Monday, 5 January 2026

As more of New Zealand’s private health data is drip-fed on line, the purported hacker behind the Manage My Health attack claims the company had time to protect the sensitive information.

A person, who The Post has agreed not to name but who has access to the purported hacker’s dark web and Telegram postings, said 181 fresh files were uploaded on Sunday. They came after an earlier 30 were published in an apparent proof-of hack late last week.

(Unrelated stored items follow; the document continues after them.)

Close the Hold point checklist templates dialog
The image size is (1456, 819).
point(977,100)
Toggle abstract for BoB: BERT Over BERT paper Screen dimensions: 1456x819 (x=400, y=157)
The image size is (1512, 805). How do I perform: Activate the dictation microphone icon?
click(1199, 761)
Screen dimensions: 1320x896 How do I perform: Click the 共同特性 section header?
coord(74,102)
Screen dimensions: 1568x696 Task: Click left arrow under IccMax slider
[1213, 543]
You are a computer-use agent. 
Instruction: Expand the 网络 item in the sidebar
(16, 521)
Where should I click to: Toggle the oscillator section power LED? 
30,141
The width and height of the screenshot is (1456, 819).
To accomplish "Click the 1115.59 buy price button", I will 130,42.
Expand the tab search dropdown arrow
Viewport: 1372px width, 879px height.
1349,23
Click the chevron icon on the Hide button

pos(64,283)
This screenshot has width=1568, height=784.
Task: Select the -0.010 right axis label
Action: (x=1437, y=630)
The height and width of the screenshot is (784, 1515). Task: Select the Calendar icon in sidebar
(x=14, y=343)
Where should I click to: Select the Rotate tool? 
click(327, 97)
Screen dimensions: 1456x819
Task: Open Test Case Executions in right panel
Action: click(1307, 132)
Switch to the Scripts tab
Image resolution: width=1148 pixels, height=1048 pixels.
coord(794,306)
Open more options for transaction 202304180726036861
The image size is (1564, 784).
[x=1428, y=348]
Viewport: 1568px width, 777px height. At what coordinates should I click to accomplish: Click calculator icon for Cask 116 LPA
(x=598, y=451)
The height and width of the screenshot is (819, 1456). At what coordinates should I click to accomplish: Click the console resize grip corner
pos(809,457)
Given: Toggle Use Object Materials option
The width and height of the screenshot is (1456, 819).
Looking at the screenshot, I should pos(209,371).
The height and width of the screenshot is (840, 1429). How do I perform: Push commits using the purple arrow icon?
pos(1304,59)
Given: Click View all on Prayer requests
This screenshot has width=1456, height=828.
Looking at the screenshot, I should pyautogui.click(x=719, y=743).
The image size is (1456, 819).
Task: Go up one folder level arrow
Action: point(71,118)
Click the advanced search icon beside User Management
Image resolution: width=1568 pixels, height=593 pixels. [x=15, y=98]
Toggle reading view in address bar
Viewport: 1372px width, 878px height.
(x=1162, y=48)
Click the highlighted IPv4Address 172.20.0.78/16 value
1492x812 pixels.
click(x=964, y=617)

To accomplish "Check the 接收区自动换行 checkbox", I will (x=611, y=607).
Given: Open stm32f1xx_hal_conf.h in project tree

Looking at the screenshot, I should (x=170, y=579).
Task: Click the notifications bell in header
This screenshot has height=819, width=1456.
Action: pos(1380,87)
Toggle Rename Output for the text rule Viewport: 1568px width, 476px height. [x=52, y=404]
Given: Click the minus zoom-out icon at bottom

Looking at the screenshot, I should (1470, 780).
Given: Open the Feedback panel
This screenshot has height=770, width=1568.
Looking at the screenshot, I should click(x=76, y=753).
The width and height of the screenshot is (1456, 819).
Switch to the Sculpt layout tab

The fresh batch included PDFs of pictures of patients, passport details, and sensitive diagnoses, the source said.

Read More:

• ​More than 120,000 Kiwis’ health data breached​

• Inside NZ’s under-reported cyber war

• Health NZ: a diagnosis and the first step to recovery

The privately owned Manage My Health portal, used mainly for GPs and patients to communicate, was hacked on December 30 but it was not until January 1 that police were notified. The hacker has asked for a US$60,000 (NZ$104,000) ransom and over the weekend shortened the deadline from January 15 to Tuesday morning.

Manage My Health’s Auckland-based owner Vino Ranayah was asked on Sunday if the 120,000-odd patients whose information was hacked had been informed, whether he would apologise, if he was confident he could stop the release of more information, and if the ransom would be paid. He did not respond.

But a statement from a public relations firm for Manage My Health said affected patients had been identified and would find out which documents were accessed “in the coming days”.

Te Whatu Ora on Sunday said it expected Manage My Health to share a timeframe for notifying affected patients by Tuesday.

The Post has seen an announcement from someone claiming to be the hacker put on secure messaging site Telegram.

“This information should be announced by the company to acknowledge users, not me,” they said.

The vulnerability was found “weeks before the breach was announced, giving the company a chance to protect users before the data breach happened”.

The poster, which appeared to be a group, alleged the Manage My Health team “ignored basic safety protocols”.

Health data was targeted because it was so sensitive: “Even if the company doesn’t pay the ransom, we can still find buyers for this data.”

They went on to say they were not politically motivated and “our main goal is money and building a good relationship in the [hacking] community”.

Manage My Health in a weekend statement said its system was now secure and it was just the “health documents” section that had been breached for 6% to 7% of its 1.8 million users.

“Keep an eye out for anything unusual, such as medical bills or insurance claims you don’t recognise, or unexpected letters from healthcare providers,” it warned users.

“If you see anything that looks odd to you, contact the relevant provider immediately.”

It planned to have an online helpdesk and dedicated 0800 support number set up early this week for concerned patients and clinics.

The company said it was seeking a court injunction to prevent unlawful use of the data. It would not comment on the shortened deadline as it was apparently a matter for police, who could not confirm it on Sunday.

The alleged hacker’s claims were put to Manage My Health.

Te Whatu Ora Health NZ confirmed it was supporting the injunction.